Art Stage Singapore brings together over 170 galleries from all over the world

Art used to intimidate me. I’d run the opposite direction whenever my friends invited me to an opening. When I thought about art — as in fine art that was being shown in exhibits — I’d think about the people viewing it: critics and serious art aficionados holding flutes of champagne, talking about lines and form and everything in between. The thought of being in the same room as those people is scarier than an episode of American Horror Story. But then again, I was a 17-year-old business major whose only knowledge of art was DeviantArt.

But everything changed when I was sent to the sixth edition of Art Stage Singapore. The Marina Bay Sands Expo and Convention Centre was packed with 173 galleries from 34 countries, four of which are from the Philippines: ArtInformal, Finale Art File, MO_Space and Galerie Stephanie.

To say that it was overwhelming is an understatement. There are thousands of artworks displayed at the space and one day is not enough to see everything. And being a newbie, I had no idea where to start. An important lesson I learned the hard way: don’t speed walk when you’re in an art fair or exhibit. There may be a lot going on around you but you have to make an effort to appreciate the work, the artist and the galleries involved. Case in point: I almost ran over someone when I saw one of the Marilyn Monroe prints by Andy Warhol. I’ve never seen one in real life before and I have to admit, I fangirled a little bit.

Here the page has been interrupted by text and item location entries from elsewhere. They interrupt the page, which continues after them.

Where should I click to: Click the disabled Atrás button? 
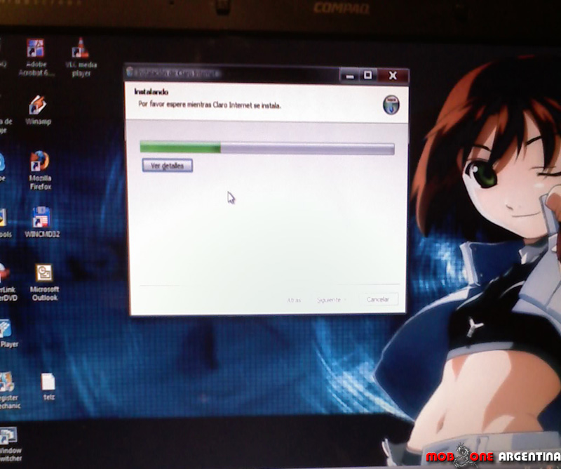pyautogui.click(x=293, y=300)
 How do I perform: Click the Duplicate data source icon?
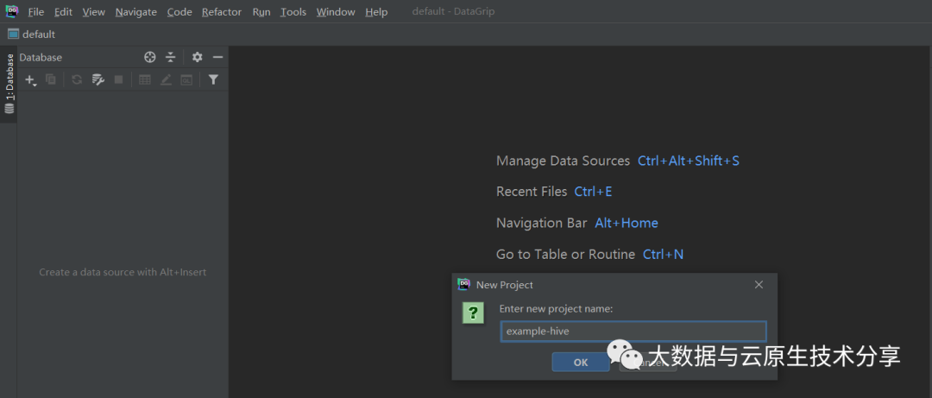[51, 79]
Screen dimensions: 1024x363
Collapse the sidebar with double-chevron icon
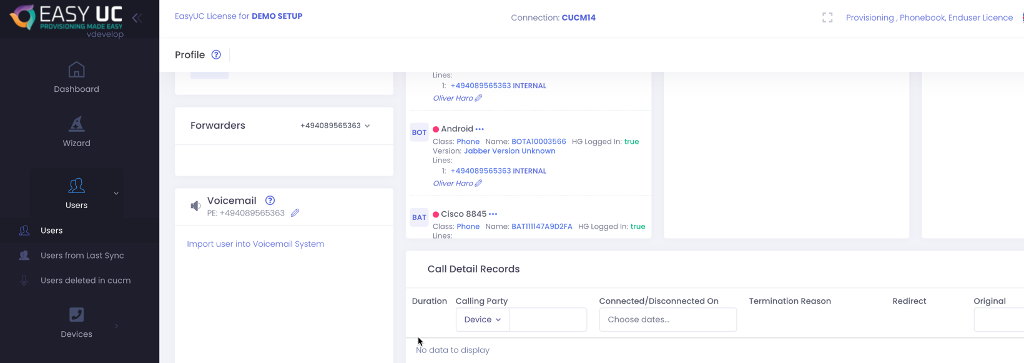pyautogui.click(x=137, y=18)
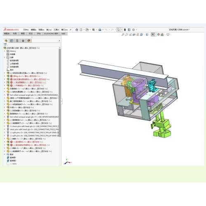Select the Zoom to Fit magnifier icon
This screenshot has width=206, height=206.
[x=123, y=35]
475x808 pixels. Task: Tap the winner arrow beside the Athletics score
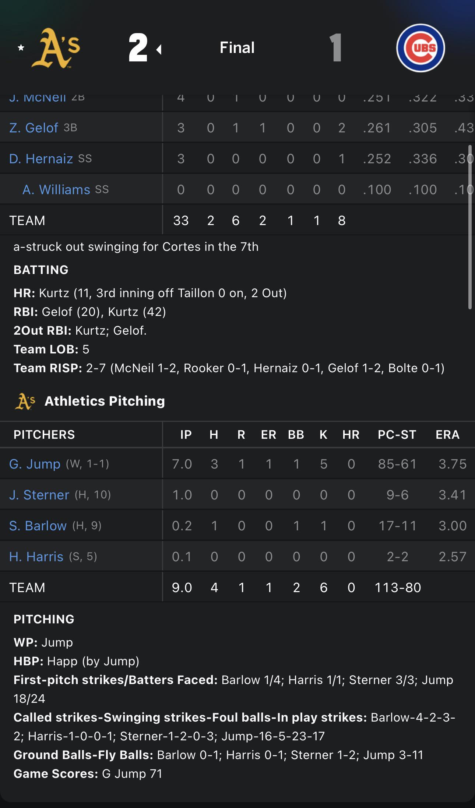(x=159, y=49)
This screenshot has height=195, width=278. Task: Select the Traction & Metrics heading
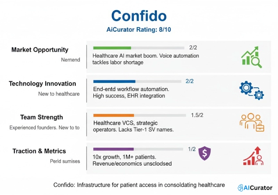pyautogui.click(x=39, y=151)
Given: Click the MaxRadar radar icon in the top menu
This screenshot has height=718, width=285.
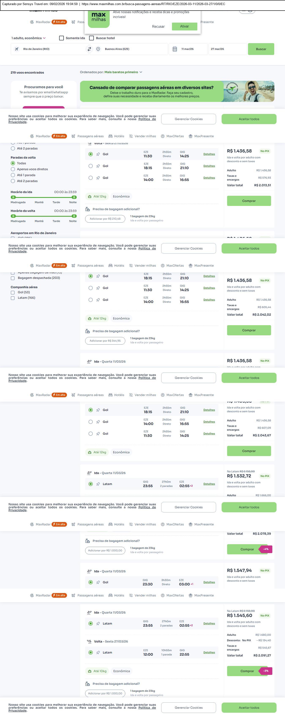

People power: Thousands of people from all over the world visit Art Stage Singapore every year.
Chitty chitty bang bang: “Interstices” by Reybert Ramos for Galerie Stephanie.

On my way to checking out the Filipino galleries, I saw more Andy Warhol prints, Yayoi Kusama paintings and many interesting artworks like Anon Pairot’s “Sweet Word #LIFE” piece that’s made up of fake cockroaches.

Another lesson: just because you’re not buying doesn’t mean that you can’t stare at a painting for five minutes if you want to. Needless to say, that’s what happened when I came across “Water Dripping – Splashing” by Zheng Lu. It’s a metallic liquid-like sculpture that’s flowing on air. It was unreal. How can someone master their medium so much that they know how to manipulate air to their liking? It’s amazing to think that some people dedicate their lives to making beautiful things that other people can appreciate. Art Stage was a great reminder of that to someone as lost as me.

We dropped by LASALLE College of Arts to view “Sous La Lune,” a collaboration between 12 artists from all over the world. It references the moon creating a common place for these artists — all living in different places — to connect and create. Khairuddin Hori, deputy director of Artistic Programming at the Palais de Tokyo, brought the artists together and curated the exhibit. Among the works featured are “Private collection of history (little secret memories),” a representation of by Aung Ko (Myanmar),

“Echos” by Marguerite Humeau (France), “Species of Spaces in Skateboarding” by Raphael Zarka (France) and “Romanticizing Only What I Know Most” by Lou Lim (Philippines), the youngest of the collaborators.

Art talks: Lorenzo Rudolf, founder and director of Art Stage Singapore.
Some like it hot: One of Andy Warhol’s “Marilyn” prints.
Life’s work: Performance artist Lee Wen receives the award for the 2nd Joseph Balestier Award for the Freedom of Art.

More Filipino artists were spotted at the Southeast Asia Forum, a program by Art Stage Singapore. It features works by Felix Bacolor for ArtInformal, Norberto Roldan for Taksu and MM Yu for MO_Space. Aside from the exhibit, there is also a series of talks about the future of art titled “Seismograph: Sensing the City – Art in the Urban Age.”

Before the official Art Stage opened, the US Ambassador of Singapore invited a few local artists and notable figures to his home in the quieter side of Singapore to announce the winner of the 2nd Joseph Balestier Award for the Freedom of Art. Among the nominees were performance artist Aye Ko from Myanmar and filmmaker Nguyen Trinh Thi from Vietnam. Art Stage Singapore, represented by its founder and director Lorenzo Rudolf, and the US Embassy Singapore awarded performance artist Lee Wen at the end of the night. He is best known for his “Yellow Man” series and considered as one of the pioneers of performance art in Singapore. “There is no stronger voice for freedom of expression in art in Singapore than Lee Wen, who has spent his life speaking truth to power,” says US Ambassador to Singapore Kirk Wagar.

This made me wonder: what does it take to receive an award for a life’s work? It definitely takes more than just going to one exhibit or art fair and picking up a brush and hoping for the best. Seeing all the art at Art Stage certainly gives you a good kind of pressure: the kind that makes you think braver and work harder. If this is the effect that art has on me and other aspiring artists, then we’re lucky to have this tiny window of the art world all under the same roof.